On Monday, SpaceX launched its second batch of 60 communication satellites into space as part of a multi-thousand-satellite mission, known as Starlink, designed to provide global broadband internet service.
Those satellites, staked into a 30-story-tall block sitting atop a SpaceX Falcon 9 rocket, were lifted off the ground around 10 a.m. and completed stage separation an hour later. Since then, the cluster of satellites have been dispersing from one another toward their final altitude.
SpaceX plans to launch four more batches in the near future. Since the beginning of this project, astronomers have voiced concerns about the possibility of Starlink satellites reflecting too much sunlight and interfering with scientific star observation. SpaceX has said this won’t be a problem once the satellites are settled into place. But before they get there, astronomers’ worry is real. But, on the bright side, it does provide stargazers a chance to catch a glimpse of these man-made objects flying overhead with just the naked eye.

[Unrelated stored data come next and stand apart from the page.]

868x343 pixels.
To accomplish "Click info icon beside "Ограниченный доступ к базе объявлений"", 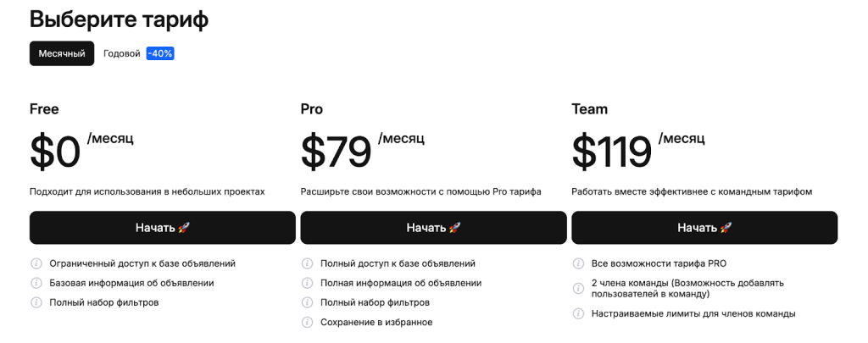I will coord(36,263).
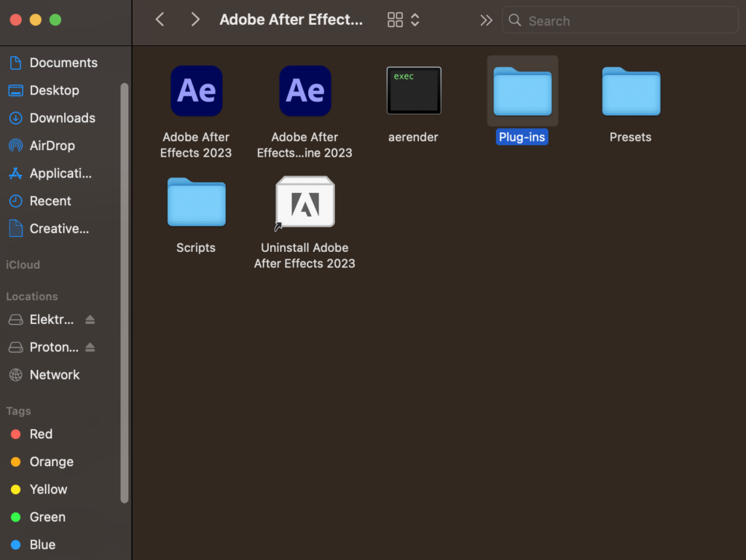Viewport: 746px width, 560px height.
Task: Select Network under Locations
Action: [x=55, y=375]
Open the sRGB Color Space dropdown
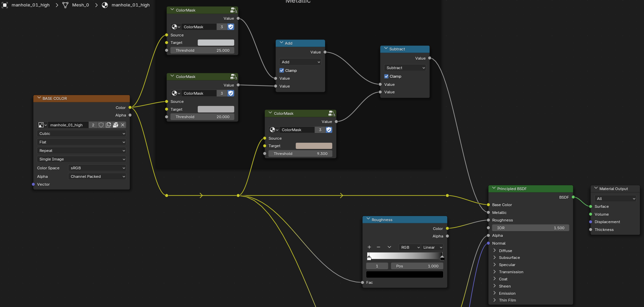644x307 pixels. pyautogui.click(x=97, y=168)
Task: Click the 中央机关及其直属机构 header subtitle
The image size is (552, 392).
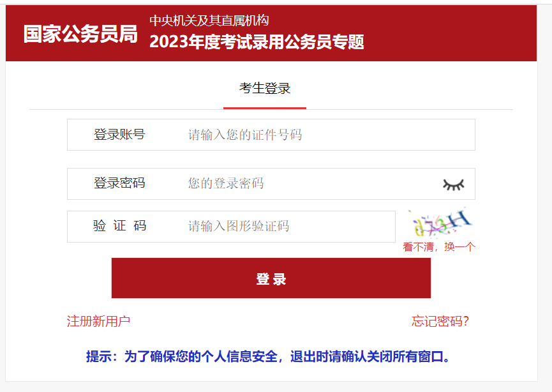Action: [209, 20]
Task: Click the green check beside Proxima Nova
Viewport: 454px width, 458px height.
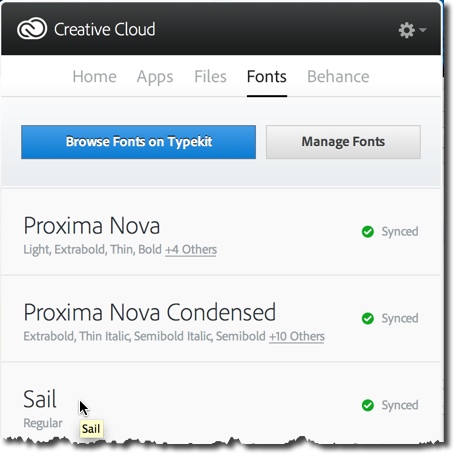Action: tap(368, 232)
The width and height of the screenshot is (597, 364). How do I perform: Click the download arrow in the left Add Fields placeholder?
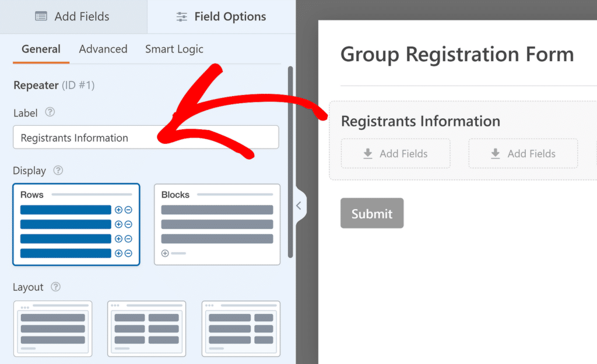[367, 154]
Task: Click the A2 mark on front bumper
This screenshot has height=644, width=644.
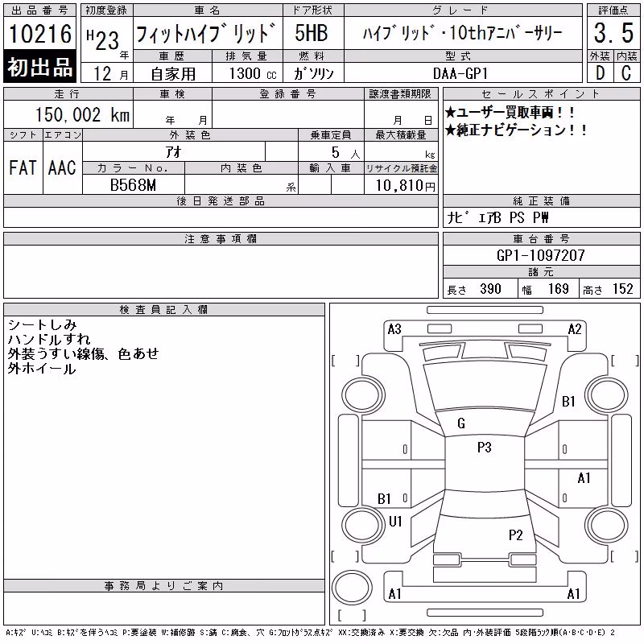Action: click(575, 329)
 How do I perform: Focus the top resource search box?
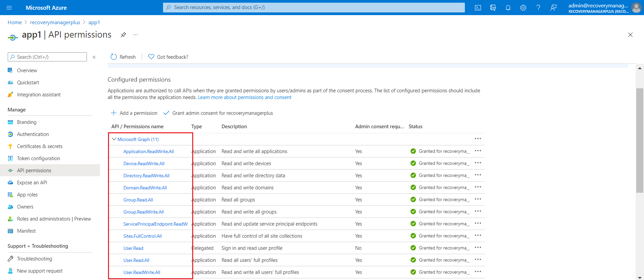(314, 7)
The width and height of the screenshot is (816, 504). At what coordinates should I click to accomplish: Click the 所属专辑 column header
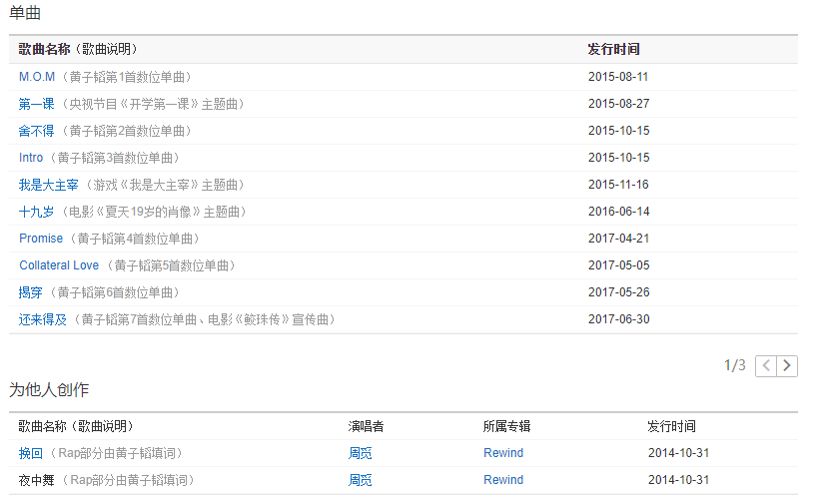(506, 426)
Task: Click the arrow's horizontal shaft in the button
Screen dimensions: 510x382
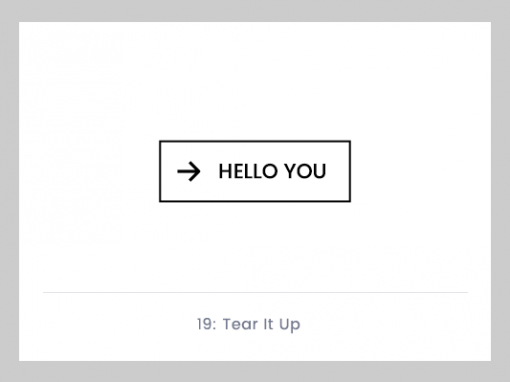Action: [x=187, y=172]
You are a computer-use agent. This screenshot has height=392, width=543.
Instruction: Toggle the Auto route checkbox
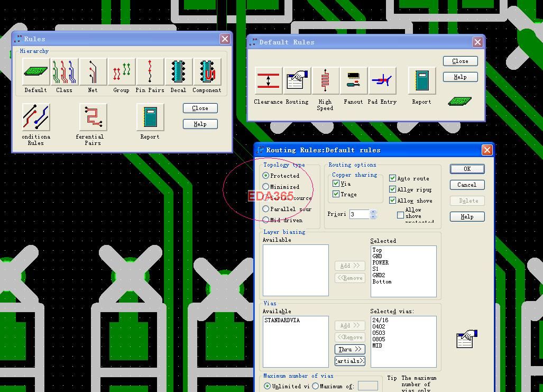(392, 178)
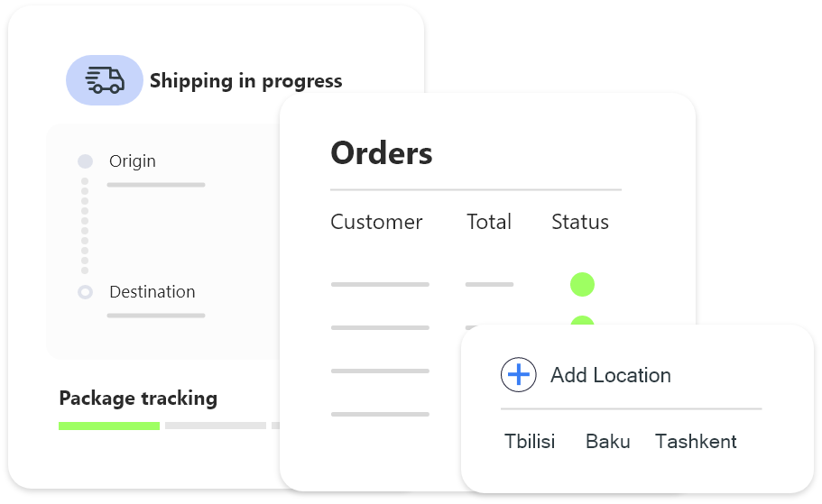Click the Total column header
The width and height of the screenshot is (822, 504).
(x=488, y=222)
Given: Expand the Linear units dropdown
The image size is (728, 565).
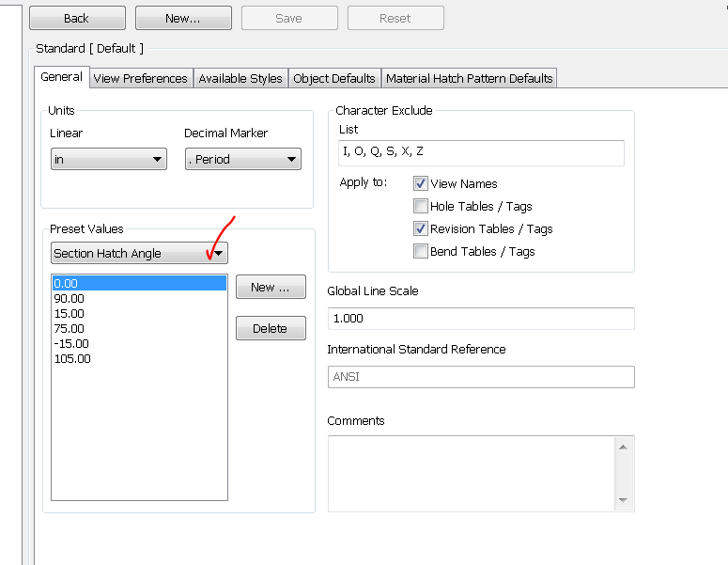Looking at the screenshot, I should (x=109, y=160).
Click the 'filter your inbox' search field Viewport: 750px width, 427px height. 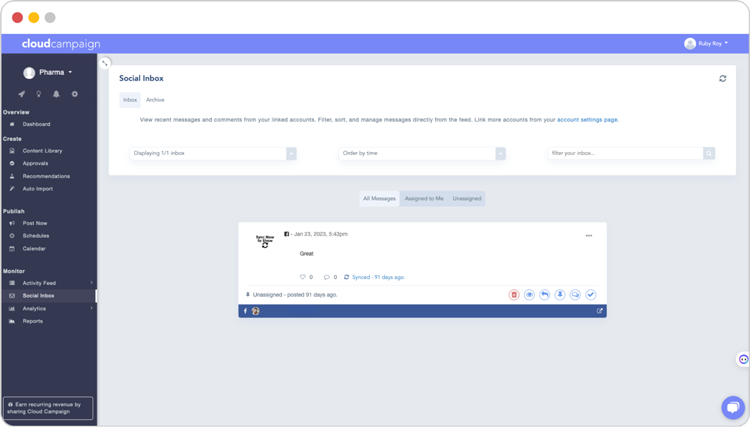pos(624,154)
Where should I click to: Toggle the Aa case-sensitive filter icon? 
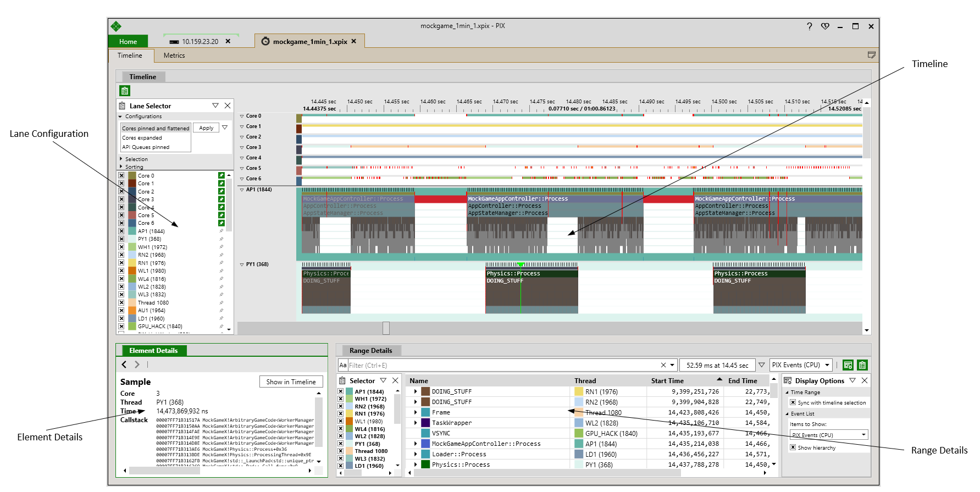(x=343, y=365)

It all boils down to when and where to look. According to Ars Technica’s resident rocket photographer Trevor Mahlmann, you are most likely to spot a Starlink satellite at least 30 minutes before sunrise or 30 minutes after sunset this week. It’s also possible to get a sighting at night, if the sky is dark enough for the devices to shine.
As far as where to look, the tech news site recommended a few free online resources to help you plan your star(link) gazing.
For example, Heavens-Above.com, a nonprofit website specializing in helping people observe satellites, maintains a real-time list of all the upcoming visible Starlink passings (from Monday’s launch) within 24 hours. CalSky.com, a site tracking not only satellite transit but also the movements of natural celestial bodies, provides similar guidance plus a map of each satellite passing to further facilitate the process.
Finally, for more serious satellite fans who wish to take a photo of a Starlink flyby, there is a paid service called FlightClub.io which allows you to visualize Starlink passings in real time on your phone while setting up your camera in the field. The app is often used by professional astronomers for rocket launch simulations and photography planning.